A fim de garantir a saúde dos homens privados de liberdade, o Instituto de Administração Penitenciária (Iapen), em parceria com o Centro Universitário Uninorte, por meio de palestras e da assistência médica das Secretarias Municipais de Saúde, deverá atender 150 homens do sistema prisional do Acre, neste período de campanha do Novembro Azul, que intensifica os cuidados da saúde do homem.

Ações começaram nesta terça-feira, 8, na unidade de segurança máxima e no Regime Disciplinar Diferenciado de Rio Branco. Foto: cedida

As ações serão intensificadas em outras unidades prisionais, mas já começaram nesta terça-feira, 8, na Unidade de Regime Fechado 2 de Rio Branco. O intuito é alertar sobre o câncer de próstata entre a população carcerária, bem como trazer a conscientização sobre a doença e os fatores de risco, tais como histórico familiar, obesidade e outros.

Gestoras dos departamentos do Iapen. Foto: cedida

“O objetivo é contemplar sete unidades prisionais do estado, entre homens que cumprem medidas alternativas, egressos do sistema prisional e monitorados.
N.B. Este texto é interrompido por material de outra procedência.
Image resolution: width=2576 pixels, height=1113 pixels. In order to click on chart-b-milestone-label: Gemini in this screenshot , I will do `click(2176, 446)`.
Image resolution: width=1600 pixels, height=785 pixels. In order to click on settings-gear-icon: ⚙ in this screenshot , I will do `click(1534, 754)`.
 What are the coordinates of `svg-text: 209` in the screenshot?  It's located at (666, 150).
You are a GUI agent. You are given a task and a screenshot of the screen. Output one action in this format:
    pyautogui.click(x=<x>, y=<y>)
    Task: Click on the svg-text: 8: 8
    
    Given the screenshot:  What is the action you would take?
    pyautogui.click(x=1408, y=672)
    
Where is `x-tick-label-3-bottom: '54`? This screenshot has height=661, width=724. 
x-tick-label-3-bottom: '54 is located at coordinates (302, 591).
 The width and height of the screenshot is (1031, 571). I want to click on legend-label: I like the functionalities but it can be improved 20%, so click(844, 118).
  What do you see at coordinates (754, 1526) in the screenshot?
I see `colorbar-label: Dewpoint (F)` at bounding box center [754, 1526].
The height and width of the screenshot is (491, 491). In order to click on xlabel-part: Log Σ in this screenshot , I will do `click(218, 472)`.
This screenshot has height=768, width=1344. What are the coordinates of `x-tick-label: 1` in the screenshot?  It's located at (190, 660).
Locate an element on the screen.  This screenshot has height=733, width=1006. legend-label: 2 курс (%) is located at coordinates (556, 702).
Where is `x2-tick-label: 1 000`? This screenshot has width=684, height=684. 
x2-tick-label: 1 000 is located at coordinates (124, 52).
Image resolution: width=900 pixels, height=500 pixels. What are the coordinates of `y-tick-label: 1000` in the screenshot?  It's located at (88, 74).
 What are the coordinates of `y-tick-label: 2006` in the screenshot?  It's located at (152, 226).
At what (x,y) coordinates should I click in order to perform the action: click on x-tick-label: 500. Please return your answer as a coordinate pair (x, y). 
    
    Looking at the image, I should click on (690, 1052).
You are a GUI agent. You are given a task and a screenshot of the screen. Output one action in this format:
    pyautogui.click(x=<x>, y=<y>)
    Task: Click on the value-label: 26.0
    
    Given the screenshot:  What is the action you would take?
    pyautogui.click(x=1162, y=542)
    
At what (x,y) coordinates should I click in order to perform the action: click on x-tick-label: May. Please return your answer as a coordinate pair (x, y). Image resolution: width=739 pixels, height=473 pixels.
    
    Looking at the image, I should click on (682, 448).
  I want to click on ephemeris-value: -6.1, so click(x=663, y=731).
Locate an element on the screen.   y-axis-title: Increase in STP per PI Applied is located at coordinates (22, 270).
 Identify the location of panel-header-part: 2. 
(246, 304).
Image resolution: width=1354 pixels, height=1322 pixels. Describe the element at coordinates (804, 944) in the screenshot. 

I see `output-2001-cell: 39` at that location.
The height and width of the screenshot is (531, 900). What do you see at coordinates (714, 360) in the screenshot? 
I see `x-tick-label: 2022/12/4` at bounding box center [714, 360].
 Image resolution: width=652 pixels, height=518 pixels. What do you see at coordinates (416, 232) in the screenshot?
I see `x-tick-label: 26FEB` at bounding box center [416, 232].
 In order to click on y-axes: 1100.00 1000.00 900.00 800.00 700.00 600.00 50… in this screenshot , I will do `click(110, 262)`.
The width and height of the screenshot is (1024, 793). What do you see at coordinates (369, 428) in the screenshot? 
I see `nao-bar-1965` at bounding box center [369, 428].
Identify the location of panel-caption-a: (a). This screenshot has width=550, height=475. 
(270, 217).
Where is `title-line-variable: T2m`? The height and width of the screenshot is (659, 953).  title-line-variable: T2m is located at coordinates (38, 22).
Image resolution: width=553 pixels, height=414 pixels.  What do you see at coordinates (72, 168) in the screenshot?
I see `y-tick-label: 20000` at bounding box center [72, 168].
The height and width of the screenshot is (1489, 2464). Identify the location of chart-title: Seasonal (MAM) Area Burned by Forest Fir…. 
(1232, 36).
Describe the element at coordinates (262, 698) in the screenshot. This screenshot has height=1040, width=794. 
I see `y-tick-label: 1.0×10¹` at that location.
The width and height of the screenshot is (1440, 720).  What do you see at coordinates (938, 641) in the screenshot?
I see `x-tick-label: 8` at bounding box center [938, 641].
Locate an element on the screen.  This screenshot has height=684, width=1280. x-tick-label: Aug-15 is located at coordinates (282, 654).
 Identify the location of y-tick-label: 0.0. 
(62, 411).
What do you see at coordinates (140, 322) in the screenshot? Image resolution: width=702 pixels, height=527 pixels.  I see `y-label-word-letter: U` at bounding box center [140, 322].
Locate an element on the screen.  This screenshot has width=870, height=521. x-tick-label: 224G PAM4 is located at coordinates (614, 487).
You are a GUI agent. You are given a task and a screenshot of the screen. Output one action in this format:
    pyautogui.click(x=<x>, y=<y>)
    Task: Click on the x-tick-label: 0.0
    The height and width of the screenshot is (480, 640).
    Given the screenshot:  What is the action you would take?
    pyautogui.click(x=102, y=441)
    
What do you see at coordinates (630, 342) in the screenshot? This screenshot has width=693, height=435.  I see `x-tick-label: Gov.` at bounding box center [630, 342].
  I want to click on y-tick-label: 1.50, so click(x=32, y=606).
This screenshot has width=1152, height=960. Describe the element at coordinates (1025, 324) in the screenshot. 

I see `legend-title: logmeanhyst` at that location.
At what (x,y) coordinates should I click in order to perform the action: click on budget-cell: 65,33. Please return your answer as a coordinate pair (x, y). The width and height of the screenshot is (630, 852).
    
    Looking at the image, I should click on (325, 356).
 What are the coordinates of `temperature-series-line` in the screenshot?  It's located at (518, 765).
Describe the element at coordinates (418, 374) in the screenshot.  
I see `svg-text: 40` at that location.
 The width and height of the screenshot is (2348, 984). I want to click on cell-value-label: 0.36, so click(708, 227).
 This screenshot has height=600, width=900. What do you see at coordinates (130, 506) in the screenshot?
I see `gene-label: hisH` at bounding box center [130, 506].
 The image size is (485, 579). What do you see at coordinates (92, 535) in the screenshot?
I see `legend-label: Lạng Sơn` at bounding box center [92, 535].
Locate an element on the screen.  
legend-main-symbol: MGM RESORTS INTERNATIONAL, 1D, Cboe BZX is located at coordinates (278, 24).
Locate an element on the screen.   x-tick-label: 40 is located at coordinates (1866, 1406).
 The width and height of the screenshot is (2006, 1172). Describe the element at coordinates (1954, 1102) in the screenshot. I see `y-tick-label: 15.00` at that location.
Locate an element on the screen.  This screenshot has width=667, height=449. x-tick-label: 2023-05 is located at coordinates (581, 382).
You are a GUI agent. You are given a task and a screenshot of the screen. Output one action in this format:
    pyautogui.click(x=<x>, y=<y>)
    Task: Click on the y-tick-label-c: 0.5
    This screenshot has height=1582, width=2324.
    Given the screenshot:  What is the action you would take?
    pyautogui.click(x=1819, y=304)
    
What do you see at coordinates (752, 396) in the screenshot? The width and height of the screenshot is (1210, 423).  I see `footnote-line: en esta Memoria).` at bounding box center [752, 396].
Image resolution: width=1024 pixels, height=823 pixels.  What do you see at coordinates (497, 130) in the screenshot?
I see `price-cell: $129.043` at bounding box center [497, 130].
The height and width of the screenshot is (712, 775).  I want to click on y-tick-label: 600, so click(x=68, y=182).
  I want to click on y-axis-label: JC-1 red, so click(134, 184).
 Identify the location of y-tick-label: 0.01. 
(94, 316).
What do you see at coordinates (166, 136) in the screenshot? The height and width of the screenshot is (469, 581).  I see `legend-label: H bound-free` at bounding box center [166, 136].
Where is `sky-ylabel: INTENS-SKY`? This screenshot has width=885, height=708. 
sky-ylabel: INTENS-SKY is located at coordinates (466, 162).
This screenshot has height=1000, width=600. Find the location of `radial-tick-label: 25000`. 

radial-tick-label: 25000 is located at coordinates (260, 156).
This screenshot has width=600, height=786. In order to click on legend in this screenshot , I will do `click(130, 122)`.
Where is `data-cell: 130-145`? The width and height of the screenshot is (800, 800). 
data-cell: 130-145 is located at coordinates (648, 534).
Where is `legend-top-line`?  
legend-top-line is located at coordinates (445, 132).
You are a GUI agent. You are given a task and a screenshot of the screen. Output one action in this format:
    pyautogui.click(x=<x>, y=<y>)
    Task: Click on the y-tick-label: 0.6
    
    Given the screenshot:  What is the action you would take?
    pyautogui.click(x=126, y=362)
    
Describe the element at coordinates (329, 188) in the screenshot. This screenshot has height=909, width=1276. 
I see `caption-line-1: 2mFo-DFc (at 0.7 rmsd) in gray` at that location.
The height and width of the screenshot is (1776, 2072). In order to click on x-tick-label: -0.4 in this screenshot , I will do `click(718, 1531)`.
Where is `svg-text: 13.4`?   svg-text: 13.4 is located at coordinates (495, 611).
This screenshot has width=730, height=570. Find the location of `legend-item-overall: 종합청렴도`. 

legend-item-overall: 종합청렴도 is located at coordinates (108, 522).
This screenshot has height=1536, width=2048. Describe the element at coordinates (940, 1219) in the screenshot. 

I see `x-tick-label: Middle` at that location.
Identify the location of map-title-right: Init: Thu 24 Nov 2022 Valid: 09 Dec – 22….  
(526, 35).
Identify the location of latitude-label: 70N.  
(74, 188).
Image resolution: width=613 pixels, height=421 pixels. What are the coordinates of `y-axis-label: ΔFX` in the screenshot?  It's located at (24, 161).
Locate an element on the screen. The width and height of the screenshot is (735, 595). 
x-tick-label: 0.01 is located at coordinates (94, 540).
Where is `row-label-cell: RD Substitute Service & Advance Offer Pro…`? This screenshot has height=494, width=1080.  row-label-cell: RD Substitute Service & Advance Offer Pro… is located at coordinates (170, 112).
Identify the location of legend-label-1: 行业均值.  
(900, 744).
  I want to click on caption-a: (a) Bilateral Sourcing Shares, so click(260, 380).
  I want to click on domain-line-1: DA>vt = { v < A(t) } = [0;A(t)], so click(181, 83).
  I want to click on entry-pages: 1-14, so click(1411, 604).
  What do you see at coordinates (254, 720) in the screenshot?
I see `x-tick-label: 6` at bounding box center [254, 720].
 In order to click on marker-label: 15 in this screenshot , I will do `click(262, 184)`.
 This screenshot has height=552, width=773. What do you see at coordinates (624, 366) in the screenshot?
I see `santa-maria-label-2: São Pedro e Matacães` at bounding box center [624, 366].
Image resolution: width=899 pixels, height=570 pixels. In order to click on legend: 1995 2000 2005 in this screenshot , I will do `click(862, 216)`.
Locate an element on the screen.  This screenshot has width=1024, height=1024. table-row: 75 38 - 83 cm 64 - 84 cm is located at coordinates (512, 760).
As rodas de conversas terão a participação de dez presos, com faixa etária acima de 50 anos”, disse a gerente da Divisão de Assistência Social e Atenção à Família do Iapen, Claúdia Costa. 

Ações semelhantes ao do Iapen são fundamentais para diminuir as diversas situações de vulnerabilidade e promover a efetivação das políticas públicas. Por isso, o presidente do Iapen, Glauber Feitoza destaca: “A equipe de saúde do Iapen tem promovido ações de prevenção estratégicas nos presídios do Acre. Estamos levando atendimento médico ao público privado de liberdade e acompanhando os serviços clínicos”.

Equipe gestora do Iapen ministra atividades do Novembro Azul. Foto:Cedida

“A prevenção ainda é o melhor remédio, por isso é importante a orientação. Nas unidades do Estado, acontecerão as palestras com a enfermeira e professora da Uninorte, Karolayne Hettwer, e os mutirões de atendimento médico”, afirmou a chefe da Divisão de Saúde Prisional do Instituto, Ingrid Costa. 

O objetivo é contemplar sete unidades prisionais do estado. Foto: cedida

A saúde é um direito social, e deve ser garantida às pessoas privadas de liberdade. Por isso, o Estado tem potencializado a assistência ao público, neste caso em especial ao sexo masculino que está numa faixa vulnerável, conforme dados de 2020 levantados pelo Instituto Nacional de Câncer José Alencar Gomes da Silva (Inca), que enfatiza a ocorrência do câncer de próstata como o segundo na estatística nacional.